Apparently, very hard. The impeccable manners we display to the general public may be all but forgotten in the privacy of our home or wherever we encounter family. Even if we manage our manners under our own roof, it’s hard to ignore that society at large seems to be ushering them into the good-riddance past. Nowadays, sharing is less appealing than having and doing what I want. The courtship ritual, with its exchange of charm and respect, has devolved into the meaningless hook-up culture. Thinking before speaking—who has the time or patience? The courtesy of responding to a phone call, letter, email, or text message—particularly with any sensitivity or thoughtfulness—is all but dead. And anyway, OMG-LOL, what does RSVP even mean?
Sorry requires awareness that I am not perfect and might actually be wrong about something, despite feeling misunderstood or hurt myself. Saying “I’m sorry” takes more humility than I can muster some days, especially if I suspect that the relative I hurt will gloat at my failure or punish me by rejecting my apology. Still, since my Catholic faith revolves around the power and promise of forgiveness, I know that scorn and rejection are risks I must take.
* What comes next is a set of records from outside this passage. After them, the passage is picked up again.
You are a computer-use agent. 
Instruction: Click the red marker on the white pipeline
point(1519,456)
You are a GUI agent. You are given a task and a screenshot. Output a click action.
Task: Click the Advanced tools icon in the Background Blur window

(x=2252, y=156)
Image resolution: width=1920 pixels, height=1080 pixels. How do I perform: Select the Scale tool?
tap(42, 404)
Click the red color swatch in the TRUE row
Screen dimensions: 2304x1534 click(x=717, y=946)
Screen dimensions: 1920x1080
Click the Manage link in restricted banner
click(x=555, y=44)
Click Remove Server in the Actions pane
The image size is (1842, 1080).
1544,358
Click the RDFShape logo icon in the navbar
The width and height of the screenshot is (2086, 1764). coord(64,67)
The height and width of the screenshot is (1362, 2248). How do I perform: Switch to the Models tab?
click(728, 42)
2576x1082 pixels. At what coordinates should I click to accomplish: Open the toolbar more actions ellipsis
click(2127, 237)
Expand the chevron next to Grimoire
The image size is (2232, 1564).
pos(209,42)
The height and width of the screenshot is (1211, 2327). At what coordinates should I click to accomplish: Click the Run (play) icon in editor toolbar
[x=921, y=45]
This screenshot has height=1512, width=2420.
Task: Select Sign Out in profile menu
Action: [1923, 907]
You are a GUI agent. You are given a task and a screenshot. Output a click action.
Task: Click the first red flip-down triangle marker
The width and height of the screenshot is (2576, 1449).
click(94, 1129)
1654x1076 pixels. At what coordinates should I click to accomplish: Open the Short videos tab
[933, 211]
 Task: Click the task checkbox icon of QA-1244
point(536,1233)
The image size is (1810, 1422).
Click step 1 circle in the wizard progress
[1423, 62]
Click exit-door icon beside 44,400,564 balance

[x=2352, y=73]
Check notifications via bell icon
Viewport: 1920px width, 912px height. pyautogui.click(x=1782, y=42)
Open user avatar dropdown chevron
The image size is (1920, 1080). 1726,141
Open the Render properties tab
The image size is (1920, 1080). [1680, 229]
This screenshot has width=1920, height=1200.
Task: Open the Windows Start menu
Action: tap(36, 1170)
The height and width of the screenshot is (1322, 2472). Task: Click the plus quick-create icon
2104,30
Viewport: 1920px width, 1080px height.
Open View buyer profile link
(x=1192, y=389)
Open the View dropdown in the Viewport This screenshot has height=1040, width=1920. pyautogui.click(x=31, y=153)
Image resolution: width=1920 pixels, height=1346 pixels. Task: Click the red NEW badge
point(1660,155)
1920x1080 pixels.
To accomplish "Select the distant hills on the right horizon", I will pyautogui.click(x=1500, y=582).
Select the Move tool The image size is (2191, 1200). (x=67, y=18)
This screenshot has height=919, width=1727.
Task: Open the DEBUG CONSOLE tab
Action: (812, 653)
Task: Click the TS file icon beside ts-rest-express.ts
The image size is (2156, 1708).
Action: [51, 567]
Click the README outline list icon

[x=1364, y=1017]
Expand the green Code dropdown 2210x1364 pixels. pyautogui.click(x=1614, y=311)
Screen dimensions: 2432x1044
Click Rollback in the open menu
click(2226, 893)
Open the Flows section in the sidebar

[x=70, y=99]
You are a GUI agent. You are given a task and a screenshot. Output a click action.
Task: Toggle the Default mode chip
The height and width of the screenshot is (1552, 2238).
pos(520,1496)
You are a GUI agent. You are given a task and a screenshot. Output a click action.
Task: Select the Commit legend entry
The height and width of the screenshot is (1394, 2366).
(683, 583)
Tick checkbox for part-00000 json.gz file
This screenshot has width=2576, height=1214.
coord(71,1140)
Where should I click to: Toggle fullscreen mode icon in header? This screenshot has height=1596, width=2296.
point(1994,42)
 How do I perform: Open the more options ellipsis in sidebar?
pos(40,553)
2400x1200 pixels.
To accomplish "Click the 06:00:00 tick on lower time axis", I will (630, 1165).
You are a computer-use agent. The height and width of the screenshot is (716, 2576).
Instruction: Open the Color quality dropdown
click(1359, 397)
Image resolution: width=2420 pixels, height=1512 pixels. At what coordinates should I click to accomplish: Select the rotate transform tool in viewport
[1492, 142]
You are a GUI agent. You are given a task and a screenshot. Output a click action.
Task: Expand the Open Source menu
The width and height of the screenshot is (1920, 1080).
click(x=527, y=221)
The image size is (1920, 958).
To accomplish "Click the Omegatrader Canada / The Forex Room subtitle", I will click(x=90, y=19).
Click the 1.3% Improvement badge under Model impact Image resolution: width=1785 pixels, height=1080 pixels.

Excuse me requires awareness that I am not the center of the universe; or at least that I may not be alone in a given space. If I’m not alone, shouldn’t I acknowledge others, manage my impulses, and strive to harmonize our activities? If I collide with a relative in the kitchen or on the stairs, is he or she less worthy of “excuse me” than the co-worker or stranger? If a door is closed (and not by a mischievous toddler), I might consider that it was closed for a reason and knock first to announce my presence. If I’m visiting with relatives in their home or mine, is it not common courtesy to identify our roles as guest or host and conduct ourselves accordingly?
Thank you requires awareness that respecting our relatives as fellow human beings trumps our rank in the family tree and whatever we mutually “owe” one another as family members. The relatives in our lives are under no more obligation than anyone else to give or exchange gifts of any kind for birthdays, holidays, or other special occasions; but whether I am the giver or the recipient, is not a “thank you” of even the simplest nature due? Likewise, being part of a household has built-in responsibilities, but that doesn’t mean I withhold praise or gratitude when a job is well done—or, well, just done.
Dear Family, I’m sorry when I forget to say “excuse me” for my trespasses. Thank you for the gift of your forgiveness!